MobileRead Forums - View Single Post

JimmXinu · 05-17-2025, 03:50 PM

Experimental Version Attached

2025-05-17
- Single proc bg processing, optionally split by site & accumulate results -- experimental

2025-05-18
- Improve job 'reconsolidate' for failed jobs and setting changing.

Background Job Processing in Past
When first implementing this downloader as a plugin in 2011, I copied the background processing code from Extract ISBN. That code, after launching as a Calibre background job, spawns another level of sub-processes, one per book, running as many processes in parallel at once as Calibre's config allow--generally as many as there are CPUs/cores.

Back in 2021, we finally realized that was allowing stories from the same site to run simultaneously, causing some sites to block users for excessive traffic. I changed FFF to instead run one background process per site, IE, only running one download from each site at a time, but still allowing parallel downloads from different sites.

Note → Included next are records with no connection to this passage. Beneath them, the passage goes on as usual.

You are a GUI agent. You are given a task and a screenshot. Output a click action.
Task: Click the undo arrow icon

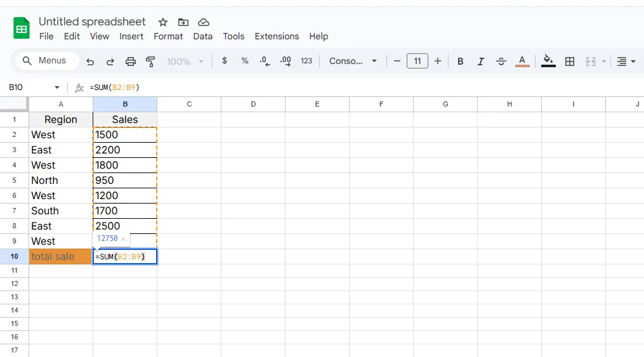point(90,62)
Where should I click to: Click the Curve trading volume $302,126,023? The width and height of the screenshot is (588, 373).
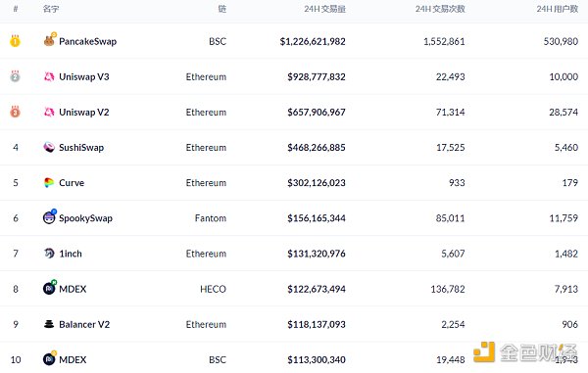coord(317,183)
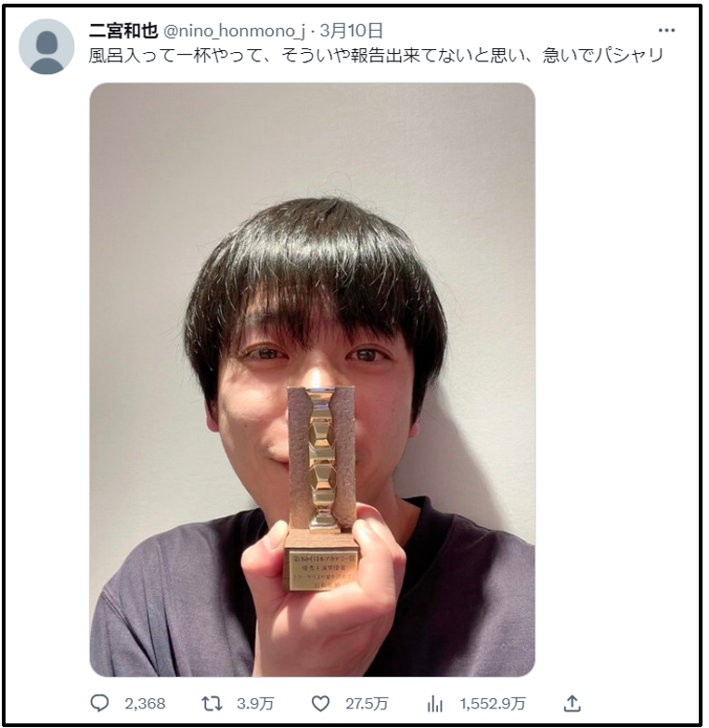Click the 2,368 reply count
Image resolution: width=709 pixels, height=728 pixels.
point(145,704)
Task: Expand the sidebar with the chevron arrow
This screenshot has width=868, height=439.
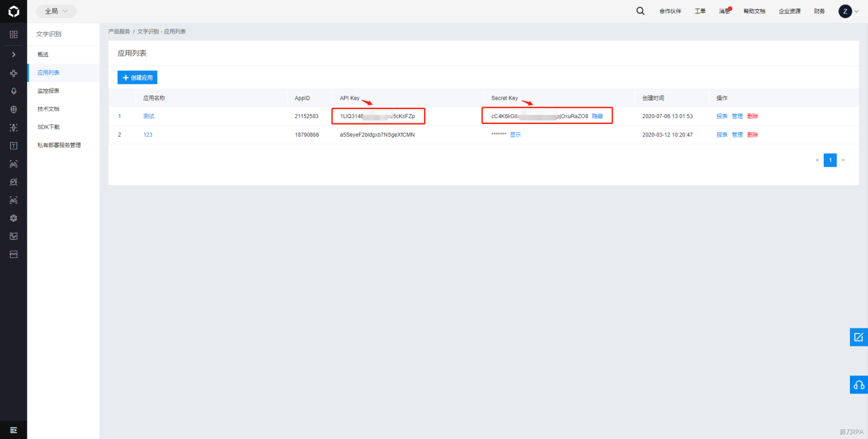Action: click(13, 54)
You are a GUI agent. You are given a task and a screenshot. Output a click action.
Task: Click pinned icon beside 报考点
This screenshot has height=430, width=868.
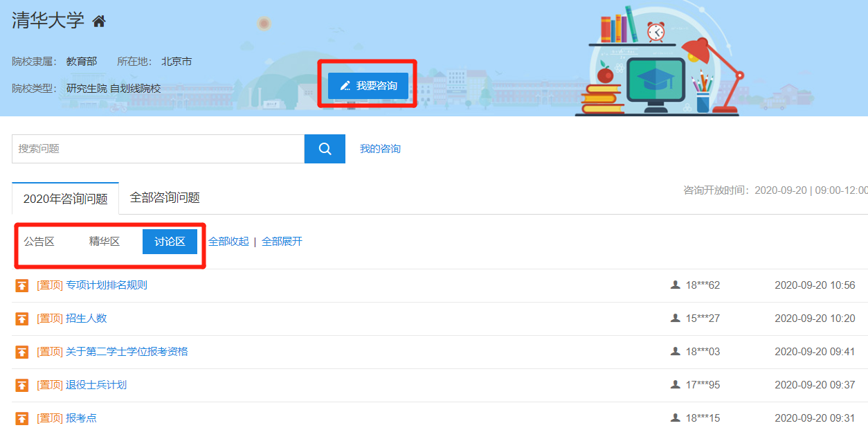coord(22,418)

Something that had been occasionally reported was that download jobs would not end when their parent Calibre job was stopped, or even when Calibre was closed. (At least on Windows.) I confess I didn't really pay them much attention until use of open_pages_in_browser made it more obvious something was going on.

Background Job Processing in This Version
The attached version has three additional optional settings For this first experimental version the settings are on the 'Other' tab of FFF Config with some explanatory verbiage.

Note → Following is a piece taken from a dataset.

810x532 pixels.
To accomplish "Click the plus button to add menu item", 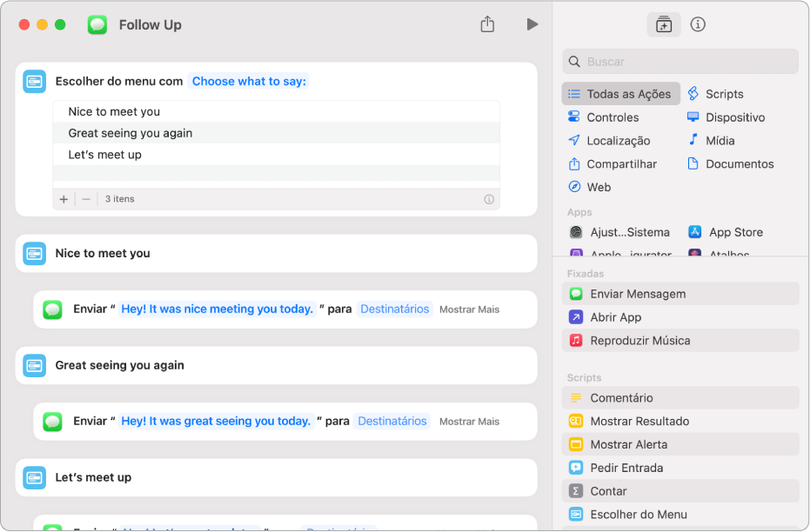I will tap(64, 199).
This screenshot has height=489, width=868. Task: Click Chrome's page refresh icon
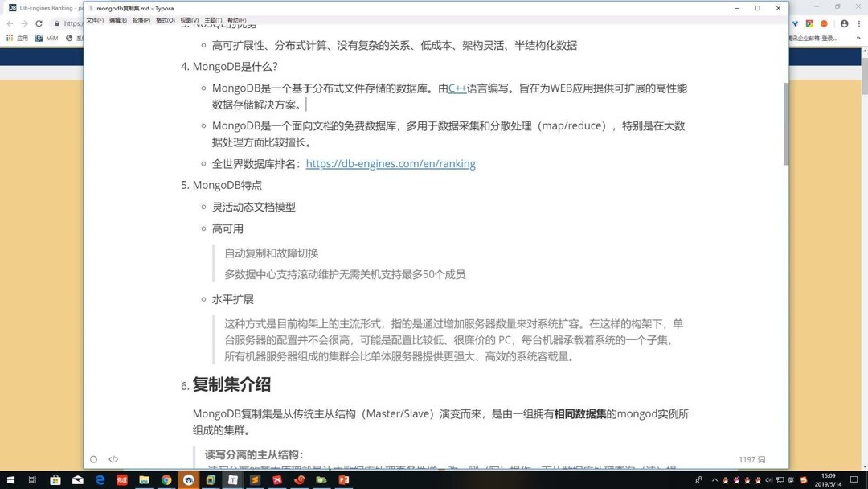point(39,23)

I'm not entirely decided on which of these should be hard coded, optional settings, grouped as one setting, or what the defaults values should be. Opinions welcome.

The options are:

Use New Single Process Background Jobs
On by default. Don't spawn additional sub-processes from the Calibre background job; instead all downloads in the job are processed sequentially, more like how CLI does. With only this checked, the only difference from prior versions is some slow down when downloading stories from more than one site together in one job. Uncheck this to use the old multi-process code from before.
Split downloads into separate background jobs by site
Off by default. Split different sites into separate processes that can run in parallel, but they each run their own Calibre Job. You can see the different Jobs for different sites in Calibre's Job list. Because Calibre limits the number of simultaneous Jobs running, only a few will be running. This was true before as well, but it wasn't visible to the user. As each Job finishes, you will be prompted to update your library for each site separately, unless you also set:
Reconsolidate split downloads before updating library
Off by default. Only useful when Split downloads is also checked. When checked, FFF keeps track of which BG Jobs launched together and will wait until they all finish before prompting you to update your library.

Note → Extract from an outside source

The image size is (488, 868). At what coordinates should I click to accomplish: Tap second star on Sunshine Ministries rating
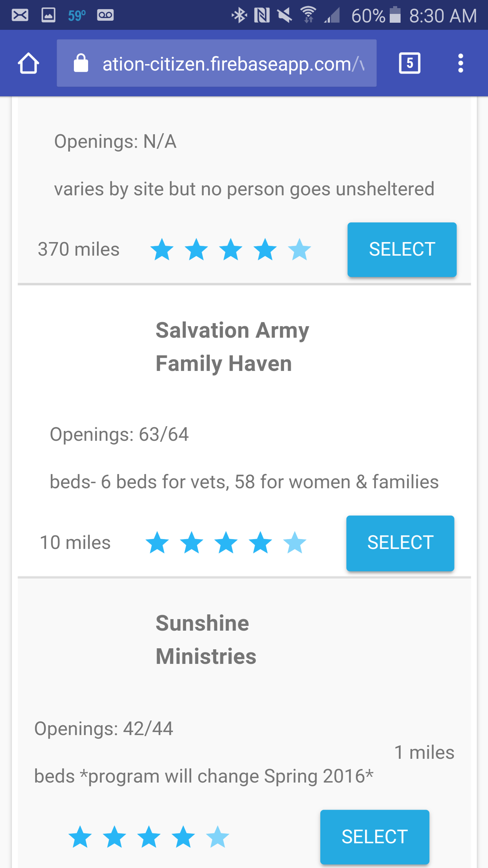115,837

Disadvantages of new version

Downloads from different sites only done in parallel if you also check 'Split downloads...'.
If split, you will get a separate 'Proceed to update library' question for each site, unless you also check 'Reconsolidate split downloads...'.

Advantages of new version

Download job actually stops when job is stopped or Calibre quits. No more open_pages_in_browser calls after you've quit Calibre.
Job Details (aka Job log) updates real time, you can watch downloads in progress.
Job start is quicker by several seconds.
'Split' without 'Reconsolidate' allows library updates sooner for sites that finish sooner.

Related Questions

Why not skip the 'Proceed with updating your library' question?
The Count Pages and Extract ISBN plugins, for example, allow the user to optionally skip the 'Proceed' question. I did revisit that while working on this and even tried it for a while.

The problem is that FFF's post-processing can be significant, and it uses a progress bar dialog. When multiple jobs finished, they would start updating simultaneously and stacking nearly identical progbars--and it could happen with manually started parallel updates, not just 'Split' jobs. Visually, it looked like one progbar jumping back and forth unexpectedly.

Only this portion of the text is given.